Sekedar diketahui, permasalahan awal CNQC asal China itu pailit terjadi saat emiten jasa konstruksi PT Mitra Pemuda Tbk (MTRA) bersama Qingjiang International (South Pacific) Group Development Co. Pte. LTd membentuk usaha patungan yaitu CNQC-MTRA JO (joint operation) untuk mengerjakan pembangunan gedung di Bekasi yang dimiliki PT Logos Indonesia Bekasi One.
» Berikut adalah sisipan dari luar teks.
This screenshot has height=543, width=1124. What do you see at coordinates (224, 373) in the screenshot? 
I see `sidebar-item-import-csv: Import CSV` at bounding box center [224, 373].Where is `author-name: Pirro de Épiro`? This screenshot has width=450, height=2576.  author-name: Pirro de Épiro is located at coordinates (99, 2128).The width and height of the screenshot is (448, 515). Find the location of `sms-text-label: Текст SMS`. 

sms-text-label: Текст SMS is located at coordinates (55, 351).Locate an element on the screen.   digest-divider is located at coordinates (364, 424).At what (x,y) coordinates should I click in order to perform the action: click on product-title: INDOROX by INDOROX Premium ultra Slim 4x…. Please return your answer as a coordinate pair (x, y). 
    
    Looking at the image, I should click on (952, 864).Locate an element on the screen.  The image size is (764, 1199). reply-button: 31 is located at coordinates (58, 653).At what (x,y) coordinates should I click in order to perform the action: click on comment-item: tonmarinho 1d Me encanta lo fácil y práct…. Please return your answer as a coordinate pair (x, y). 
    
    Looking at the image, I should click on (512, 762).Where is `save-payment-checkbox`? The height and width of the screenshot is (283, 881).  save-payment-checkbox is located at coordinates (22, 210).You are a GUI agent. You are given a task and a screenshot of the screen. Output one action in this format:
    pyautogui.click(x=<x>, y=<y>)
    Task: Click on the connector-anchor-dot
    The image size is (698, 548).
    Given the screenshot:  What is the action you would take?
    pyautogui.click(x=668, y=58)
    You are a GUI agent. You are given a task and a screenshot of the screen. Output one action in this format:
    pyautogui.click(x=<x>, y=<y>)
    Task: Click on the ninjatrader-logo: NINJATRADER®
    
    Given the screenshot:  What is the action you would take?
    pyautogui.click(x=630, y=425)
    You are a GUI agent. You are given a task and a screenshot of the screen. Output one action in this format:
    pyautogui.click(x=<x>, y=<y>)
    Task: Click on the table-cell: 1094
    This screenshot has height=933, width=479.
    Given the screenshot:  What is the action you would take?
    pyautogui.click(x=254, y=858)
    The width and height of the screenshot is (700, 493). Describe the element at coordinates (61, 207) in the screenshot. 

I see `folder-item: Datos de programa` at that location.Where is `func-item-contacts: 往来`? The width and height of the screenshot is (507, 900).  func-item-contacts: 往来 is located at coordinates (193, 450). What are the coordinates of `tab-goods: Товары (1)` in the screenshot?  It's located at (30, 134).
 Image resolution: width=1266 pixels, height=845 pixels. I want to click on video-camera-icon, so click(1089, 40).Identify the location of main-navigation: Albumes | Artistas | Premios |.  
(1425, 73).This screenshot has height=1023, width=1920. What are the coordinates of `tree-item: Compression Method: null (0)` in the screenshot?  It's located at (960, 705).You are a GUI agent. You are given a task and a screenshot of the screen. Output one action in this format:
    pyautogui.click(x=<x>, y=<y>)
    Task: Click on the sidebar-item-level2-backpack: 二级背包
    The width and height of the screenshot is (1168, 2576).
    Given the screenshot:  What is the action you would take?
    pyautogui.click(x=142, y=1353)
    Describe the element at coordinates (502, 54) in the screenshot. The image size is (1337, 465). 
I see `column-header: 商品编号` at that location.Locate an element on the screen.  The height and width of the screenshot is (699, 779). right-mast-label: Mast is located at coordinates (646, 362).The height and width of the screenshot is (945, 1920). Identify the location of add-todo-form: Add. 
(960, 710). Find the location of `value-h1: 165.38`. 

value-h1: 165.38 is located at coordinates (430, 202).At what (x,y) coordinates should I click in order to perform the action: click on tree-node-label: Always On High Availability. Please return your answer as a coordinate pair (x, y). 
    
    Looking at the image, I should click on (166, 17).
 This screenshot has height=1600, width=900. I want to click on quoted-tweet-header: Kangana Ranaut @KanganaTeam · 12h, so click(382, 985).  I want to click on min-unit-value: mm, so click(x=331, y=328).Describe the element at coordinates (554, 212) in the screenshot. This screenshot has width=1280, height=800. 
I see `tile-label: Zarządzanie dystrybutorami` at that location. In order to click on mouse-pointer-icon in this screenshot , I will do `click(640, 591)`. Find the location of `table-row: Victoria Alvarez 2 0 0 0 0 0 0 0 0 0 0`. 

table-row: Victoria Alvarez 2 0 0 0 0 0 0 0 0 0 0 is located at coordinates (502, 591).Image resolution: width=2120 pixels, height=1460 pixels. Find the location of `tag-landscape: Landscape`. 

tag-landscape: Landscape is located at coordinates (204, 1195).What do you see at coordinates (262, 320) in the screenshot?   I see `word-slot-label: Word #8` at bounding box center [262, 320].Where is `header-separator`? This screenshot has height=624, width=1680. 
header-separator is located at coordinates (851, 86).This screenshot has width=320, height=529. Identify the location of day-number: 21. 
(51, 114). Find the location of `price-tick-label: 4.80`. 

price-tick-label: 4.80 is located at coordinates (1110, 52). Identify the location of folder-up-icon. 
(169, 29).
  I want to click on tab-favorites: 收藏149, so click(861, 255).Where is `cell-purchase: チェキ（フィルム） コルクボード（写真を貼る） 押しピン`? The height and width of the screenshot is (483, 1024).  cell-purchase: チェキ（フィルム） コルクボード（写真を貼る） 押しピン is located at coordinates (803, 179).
Sebagai kontraktor utama, CNQC-MTRA JO mensubkon-kan pekerjaan Mechanical Electric and Plumbing (MEP) kepada PT Grama Bazita sesuai rekomendasi PT Logos Indonesia Bekasi One.

CNQC-MTRA JO pun merugi atas keterlambatan yang mencapai Rp 75,06 miliar per 15 Aprill 2020. PT Grama Bazita, salah satu sub kontraktor proyek Logos Bekasi One mengajukan Permohonan PKPU atas CNQC-MTRA JO, PT Mitra Pemuda Tbk., dan Qingjian International (South Pacific) Group Development Co. Pte. Ltd. atas tagihan yang belum dibayarkan.

CNQC diputuskan pailit oleh Majelis Hakim Niaga Pengadilan Negeri Niaga Pusat sesuai dengan putusan no 161/Pdt.Sus-PKPU/2020/Pn.Niaga.Jkt.Pst tanggal 9 November 2020.